2021 | Bourses de la Ville de Genève
Exhibition text for Yvan Alvarez’s installation in the exhibition Bourses de la Ville de Genève 2021 at Centre d’art contemporain Genève.
“La pratique d’Yvan Alvarez, aujourd’hui principalement installative, opère souvent conceptuellement à la manière de la photographie. Elle procède par cadrage, par l’extraction d’éléments de la réalité pour les figer et les insérer dans la salle d’exposition, parfois intacts, parfois morcelés ou reconstruits, parfois dissimulés. Ils sont autant de reliquats, charriés jusqu’à l’espace d’art avec une économie de moyens délibérée et une précision rigoureuse. Plutôt que des ready-made, ces images et objets agissent comme des déflecteurs, attirant notre attention sur le hors-cadre, sur la part manquante. Leur sens se déploie dans ces interstices, ces espaces suspendus et presque indéfinis dont émergent des récits fragmentaires, au décryptage semé d’embûches parfois littérales.
Objets et images y disposent d’une autonomie restreinte. Issus fréquemment de l’histoire et des expériences de l’artiste, ils incarnent aussi un certain échec à transmettre quelque chose de son vécu, et une résignation à cette défaite. Plutôt que de porter notre attention sur ces récits intimes, ils l’attirent sur ces limites, sur les points de rupture de cette transmission. Mais en retour, ils proposent aussi une expérience nouvelle, engendrée par les tensions presque performatives entre ce qui est donné et ce qui est retenu.
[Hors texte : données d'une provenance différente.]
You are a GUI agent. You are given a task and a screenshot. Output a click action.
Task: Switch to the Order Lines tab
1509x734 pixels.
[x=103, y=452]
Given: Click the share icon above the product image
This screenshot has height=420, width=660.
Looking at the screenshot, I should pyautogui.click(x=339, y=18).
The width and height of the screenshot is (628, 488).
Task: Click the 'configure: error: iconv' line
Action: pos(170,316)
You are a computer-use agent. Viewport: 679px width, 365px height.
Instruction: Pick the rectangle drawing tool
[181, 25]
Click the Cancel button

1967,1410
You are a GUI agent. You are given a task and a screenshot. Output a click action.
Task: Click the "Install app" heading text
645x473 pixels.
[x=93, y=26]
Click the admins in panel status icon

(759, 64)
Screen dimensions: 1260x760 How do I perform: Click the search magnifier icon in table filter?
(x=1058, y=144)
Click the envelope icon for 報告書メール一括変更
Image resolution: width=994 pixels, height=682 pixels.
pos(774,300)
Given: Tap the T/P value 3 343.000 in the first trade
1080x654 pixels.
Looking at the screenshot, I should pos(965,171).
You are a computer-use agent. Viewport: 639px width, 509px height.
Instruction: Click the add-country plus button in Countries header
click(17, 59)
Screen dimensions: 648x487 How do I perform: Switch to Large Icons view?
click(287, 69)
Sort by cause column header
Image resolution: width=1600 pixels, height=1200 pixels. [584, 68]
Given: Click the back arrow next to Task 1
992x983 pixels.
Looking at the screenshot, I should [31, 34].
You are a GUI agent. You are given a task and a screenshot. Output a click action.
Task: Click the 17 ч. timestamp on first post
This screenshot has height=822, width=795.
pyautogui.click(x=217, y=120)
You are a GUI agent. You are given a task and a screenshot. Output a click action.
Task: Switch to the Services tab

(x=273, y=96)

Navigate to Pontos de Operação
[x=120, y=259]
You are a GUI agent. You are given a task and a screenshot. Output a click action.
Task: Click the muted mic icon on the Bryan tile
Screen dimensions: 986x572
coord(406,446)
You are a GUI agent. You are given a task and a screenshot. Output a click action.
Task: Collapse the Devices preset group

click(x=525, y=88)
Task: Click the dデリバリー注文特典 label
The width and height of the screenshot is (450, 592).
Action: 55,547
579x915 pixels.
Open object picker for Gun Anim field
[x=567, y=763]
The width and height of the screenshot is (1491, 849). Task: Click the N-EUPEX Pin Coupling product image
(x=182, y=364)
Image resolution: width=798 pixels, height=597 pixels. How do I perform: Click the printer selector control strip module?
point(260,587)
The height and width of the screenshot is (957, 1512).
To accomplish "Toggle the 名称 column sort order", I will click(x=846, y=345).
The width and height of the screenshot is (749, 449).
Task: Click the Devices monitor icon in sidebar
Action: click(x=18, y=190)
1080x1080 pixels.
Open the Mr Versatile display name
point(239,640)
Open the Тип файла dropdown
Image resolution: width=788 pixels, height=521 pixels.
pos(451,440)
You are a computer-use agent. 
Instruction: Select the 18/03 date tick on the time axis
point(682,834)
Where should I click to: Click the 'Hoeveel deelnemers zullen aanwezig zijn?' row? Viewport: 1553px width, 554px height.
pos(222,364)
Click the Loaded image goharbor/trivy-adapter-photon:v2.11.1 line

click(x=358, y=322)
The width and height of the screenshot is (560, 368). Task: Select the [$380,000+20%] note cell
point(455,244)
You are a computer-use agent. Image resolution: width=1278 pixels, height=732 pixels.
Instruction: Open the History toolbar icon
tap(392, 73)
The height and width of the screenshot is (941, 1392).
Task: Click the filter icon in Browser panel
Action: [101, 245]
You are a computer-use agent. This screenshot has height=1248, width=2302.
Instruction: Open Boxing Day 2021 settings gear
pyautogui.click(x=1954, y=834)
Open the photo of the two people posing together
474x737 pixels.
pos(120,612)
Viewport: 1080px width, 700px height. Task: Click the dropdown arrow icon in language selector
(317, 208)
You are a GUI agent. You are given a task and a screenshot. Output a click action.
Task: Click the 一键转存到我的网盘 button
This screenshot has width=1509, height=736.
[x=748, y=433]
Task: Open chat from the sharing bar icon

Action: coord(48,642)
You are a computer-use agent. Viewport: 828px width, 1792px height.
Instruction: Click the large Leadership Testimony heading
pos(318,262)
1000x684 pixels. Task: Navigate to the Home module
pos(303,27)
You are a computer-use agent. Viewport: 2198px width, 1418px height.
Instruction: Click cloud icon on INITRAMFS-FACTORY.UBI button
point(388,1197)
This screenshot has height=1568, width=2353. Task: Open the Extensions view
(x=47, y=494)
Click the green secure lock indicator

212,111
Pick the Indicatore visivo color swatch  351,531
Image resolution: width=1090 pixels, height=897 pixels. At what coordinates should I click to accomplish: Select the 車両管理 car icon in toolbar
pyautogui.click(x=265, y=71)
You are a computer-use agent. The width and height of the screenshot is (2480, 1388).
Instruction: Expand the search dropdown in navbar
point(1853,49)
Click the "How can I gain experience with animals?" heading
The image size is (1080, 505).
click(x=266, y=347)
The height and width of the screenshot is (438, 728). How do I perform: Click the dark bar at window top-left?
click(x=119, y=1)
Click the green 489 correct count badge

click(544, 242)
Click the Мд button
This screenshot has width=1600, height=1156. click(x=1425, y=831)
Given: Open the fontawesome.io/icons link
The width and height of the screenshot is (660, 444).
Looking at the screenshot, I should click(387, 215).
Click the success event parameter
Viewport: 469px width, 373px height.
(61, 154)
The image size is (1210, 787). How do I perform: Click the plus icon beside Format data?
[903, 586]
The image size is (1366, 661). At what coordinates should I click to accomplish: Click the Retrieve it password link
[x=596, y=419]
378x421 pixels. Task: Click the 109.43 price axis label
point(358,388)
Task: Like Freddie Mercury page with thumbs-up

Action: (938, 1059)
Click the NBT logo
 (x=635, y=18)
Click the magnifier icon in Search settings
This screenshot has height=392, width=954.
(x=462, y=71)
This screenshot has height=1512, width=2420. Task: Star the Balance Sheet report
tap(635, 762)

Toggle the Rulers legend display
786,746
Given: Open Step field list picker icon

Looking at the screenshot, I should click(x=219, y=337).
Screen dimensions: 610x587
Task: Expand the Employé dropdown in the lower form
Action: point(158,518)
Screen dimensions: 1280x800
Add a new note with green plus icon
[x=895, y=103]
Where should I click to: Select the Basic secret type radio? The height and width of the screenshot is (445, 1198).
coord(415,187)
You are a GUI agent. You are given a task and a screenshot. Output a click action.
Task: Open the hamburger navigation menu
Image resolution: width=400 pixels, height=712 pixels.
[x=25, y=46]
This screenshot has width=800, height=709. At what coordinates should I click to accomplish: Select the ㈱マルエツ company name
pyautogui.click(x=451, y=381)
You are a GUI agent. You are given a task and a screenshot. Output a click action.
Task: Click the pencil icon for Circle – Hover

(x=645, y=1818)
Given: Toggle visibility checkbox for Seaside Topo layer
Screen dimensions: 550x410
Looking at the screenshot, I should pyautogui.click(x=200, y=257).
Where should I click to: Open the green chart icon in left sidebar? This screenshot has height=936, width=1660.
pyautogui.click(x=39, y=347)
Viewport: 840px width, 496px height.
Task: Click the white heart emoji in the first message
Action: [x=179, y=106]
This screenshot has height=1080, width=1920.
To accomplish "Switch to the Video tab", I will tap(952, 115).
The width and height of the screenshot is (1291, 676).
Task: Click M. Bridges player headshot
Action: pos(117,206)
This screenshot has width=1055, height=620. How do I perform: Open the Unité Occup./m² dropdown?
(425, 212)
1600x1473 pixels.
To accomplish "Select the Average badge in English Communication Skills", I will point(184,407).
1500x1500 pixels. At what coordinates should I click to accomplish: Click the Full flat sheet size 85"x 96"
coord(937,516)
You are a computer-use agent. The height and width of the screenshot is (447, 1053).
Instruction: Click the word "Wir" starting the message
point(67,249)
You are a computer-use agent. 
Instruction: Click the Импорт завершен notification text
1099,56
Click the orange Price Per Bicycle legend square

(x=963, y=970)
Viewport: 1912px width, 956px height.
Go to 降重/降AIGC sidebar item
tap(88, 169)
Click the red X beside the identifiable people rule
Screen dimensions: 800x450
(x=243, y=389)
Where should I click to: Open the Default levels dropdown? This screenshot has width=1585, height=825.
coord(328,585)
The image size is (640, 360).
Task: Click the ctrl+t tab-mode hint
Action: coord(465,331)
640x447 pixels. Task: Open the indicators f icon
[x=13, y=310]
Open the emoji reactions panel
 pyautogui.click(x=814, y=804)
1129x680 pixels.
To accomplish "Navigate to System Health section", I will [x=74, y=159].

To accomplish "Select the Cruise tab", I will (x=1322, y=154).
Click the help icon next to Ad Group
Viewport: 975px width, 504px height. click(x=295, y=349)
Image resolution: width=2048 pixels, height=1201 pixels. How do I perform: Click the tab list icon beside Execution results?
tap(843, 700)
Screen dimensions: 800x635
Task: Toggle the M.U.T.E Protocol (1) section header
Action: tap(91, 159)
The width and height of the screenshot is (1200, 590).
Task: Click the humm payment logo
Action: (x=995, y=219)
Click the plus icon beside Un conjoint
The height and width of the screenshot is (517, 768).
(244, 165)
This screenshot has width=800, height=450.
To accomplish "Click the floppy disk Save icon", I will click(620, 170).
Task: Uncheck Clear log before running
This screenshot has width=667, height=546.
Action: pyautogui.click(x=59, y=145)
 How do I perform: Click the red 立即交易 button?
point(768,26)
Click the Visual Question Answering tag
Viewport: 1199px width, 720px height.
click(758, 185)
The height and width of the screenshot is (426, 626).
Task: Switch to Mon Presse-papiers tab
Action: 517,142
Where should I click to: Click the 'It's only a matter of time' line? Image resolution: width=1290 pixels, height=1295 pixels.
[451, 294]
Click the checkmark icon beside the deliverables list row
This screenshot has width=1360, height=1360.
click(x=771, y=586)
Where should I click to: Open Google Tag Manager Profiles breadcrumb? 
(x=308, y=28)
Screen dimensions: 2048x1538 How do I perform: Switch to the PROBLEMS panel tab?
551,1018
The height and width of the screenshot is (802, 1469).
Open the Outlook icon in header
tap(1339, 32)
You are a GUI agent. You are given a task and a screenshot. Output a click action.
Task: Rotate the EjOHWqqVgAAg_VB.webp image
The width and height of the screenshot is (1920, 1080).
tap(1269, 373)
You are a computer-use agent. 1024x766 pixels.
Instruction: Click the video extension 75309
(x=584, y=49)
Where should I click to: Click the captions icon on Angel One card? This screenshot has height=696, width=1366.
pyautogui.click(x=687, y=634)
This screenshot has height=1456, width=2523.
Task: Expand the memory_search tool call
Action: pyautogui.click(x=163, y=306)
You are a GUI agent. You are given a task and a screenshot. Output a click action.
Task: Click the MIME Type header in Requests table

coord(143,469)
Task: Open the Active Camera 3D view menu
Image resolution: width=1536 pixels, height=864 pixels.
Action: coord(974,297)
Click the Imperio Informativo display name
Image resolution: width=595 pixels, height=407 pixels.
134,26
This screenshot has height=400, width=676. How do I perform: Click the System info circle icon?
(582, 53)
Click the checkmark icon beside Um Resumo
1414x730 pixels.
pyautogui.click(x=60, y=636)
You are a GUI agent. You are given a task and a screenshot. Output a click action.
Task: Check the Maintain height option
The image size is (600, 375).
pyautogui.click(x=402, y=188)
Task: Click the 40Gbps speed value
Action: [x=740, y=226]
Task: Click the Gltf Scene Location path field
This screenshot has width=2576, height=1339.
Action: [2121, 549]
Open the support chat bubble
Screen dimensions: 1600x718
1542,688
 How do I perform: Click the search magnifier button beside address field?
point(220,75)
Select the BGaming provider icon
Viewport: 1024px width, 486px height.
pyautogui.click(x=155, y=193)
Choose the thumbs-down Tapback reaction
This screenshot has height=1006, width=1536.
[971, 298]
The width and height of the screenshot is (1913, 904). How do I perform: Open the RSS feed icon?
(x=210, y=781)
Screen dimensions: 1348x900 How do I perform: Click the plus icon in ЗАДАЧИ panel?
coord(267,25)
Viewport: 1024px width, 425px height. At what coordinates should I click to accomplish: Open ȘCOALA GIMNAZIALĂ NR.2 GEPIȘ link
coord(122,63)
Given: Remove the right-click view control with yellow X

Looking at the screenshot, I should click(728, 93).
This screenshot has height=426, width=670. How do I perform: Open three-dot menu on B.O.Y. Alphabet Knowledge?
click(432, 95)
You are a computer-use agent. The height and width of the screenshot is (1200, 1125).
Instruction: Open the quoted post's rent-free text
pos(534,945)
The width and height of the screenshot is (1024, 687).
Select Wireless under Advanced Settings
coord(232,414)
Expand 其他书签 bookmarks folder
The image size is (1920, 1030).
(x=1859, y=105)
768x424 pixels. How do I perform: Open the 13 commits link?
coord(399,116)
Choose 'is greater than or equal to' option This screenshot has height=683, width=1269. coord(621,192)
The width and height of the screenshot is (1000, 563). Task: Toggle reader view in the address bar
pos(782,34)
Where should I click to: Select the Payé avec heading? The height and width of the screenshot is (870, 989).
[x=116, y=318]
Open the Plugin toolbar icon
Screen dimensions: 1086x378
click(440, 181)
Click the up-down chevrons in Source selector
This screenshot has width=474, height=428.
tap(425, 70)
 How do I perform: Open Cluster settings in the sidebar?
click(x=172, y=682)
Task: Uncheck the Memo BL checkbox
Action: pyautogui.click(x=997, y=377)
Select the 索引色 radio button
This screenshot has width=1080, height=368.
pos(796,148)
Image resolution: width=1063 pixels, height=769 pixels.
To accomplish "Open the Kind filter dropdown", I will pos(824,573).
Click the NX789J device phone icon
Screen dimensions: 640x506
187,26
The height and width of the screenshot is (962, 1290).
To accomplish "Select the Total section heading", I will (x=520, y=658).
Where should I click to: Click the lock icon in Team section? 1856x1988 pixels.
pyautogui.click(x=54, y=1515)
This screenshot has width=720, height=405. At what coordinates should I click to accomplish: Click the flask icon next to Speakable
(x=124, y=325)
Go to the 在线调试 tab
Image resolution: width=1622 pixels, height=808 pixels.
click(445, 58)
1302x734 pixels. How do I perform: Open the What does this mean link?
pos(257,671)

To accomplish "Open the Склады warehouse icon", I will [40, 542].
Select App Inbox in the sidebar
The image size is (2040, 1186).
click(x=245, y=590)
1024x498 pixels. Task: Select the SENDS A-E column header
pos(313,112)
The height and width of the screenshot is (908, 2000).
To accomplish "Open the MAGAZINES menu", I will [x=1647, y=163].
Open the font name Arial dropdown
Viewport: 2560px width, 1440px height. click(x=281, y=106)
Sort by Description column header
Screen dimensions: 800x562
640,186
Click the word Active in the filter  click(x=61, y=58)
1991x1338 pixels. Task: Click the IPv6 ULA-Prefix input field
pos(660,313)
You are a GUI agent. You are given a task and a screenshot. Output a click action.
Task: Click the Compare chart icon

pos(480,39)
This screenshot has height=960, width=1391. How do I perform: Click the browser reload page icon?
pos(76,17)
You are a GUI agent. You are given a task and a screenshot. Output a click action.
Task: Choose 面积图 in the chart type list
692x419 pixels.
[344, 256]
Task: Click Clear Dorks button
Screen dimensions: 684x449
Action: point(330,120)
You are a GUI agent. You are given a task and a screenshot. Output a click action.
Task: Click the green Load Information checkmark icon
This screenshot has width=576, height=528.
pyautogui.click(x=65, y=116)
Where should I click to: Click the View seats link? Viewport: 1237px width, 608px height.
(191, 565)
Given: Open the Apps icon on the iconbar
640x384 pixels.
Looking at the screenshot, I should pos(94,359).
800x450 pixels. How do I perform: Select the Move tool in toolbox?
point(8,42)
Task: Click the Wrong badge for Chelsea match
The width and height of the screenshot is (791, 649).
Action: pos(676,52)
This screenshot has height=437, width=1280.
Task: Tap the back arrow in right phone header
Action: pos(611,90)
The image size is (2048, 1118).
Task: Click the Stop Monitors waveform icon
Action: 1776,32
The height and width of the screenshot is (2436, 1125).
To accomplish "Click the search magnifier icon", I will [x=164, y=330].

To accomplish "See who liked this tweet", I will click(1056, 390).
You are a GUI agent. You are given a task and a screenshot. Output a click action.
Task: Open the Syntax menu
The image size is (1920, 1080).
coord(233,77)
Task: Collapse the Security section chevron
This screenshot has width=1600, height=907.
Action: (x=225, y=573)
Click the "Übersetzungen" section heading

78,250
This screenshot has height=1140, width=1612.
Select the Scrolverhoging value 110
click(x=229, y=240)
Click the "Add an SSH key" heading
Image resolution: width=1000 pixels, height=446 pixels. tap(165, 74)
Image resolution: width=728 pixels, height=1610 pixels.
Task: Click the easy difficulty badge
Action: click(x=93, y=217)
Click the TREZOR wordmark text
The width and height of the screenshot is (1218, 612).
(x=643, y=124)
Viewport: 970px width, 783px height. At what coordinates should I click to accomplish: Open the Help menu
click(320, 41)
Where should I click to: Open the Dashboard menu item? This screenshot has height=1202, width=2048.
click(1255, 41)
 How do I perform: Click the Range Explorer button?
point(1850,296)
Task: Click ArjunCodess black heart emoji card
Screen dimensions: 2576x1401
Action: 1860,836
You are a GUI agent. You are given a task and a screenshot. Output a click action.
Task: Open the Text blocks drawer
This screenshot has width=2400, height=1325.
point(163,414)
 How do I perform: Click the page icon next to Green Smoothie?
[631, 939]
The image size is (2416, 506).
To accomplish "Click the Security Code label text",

Si elles adoptent une stratégie de repli, et expriment une forme de désenchantement, les œuvres d’Yvan Alvarez contiennent aussi une part latente, et avec elle la possibilité, distante soit-elle, d’une résolution, d’une reconnexion. Qu’il s’agisse d’images abstraites se développant ou se dégradant lentement, de boîtes en carton ou de couvertures dissimulant des objets au regard, ou d’objets du quotidien rechoréographiés dans l’espace d’exposition, elles jouent de ce possible toujours présent, tout en nous abandonnant à leur indéchiffrabilité, à notre impuissance en tant que spectateur à provoquer ce dénouement.”